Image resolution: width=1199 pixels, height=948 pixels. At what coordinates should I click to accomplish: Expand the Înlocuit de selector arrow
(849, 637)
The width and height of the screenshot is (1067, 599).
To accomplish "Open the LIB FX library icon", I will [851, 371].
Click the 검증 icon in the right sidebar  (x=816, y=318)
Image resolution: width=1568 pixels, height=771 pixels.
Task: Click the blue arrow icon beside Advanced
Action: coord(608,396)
...
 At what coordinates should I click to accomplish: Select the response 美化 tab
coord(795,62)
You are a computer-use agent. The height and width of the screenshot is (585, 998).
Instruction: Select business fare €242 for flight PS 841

> _WORK REQUIRED_
The answer must be a single number: the count of lines in the data that include the word "screenshot".

> _RESPONSE TO THE EXERCISE_
2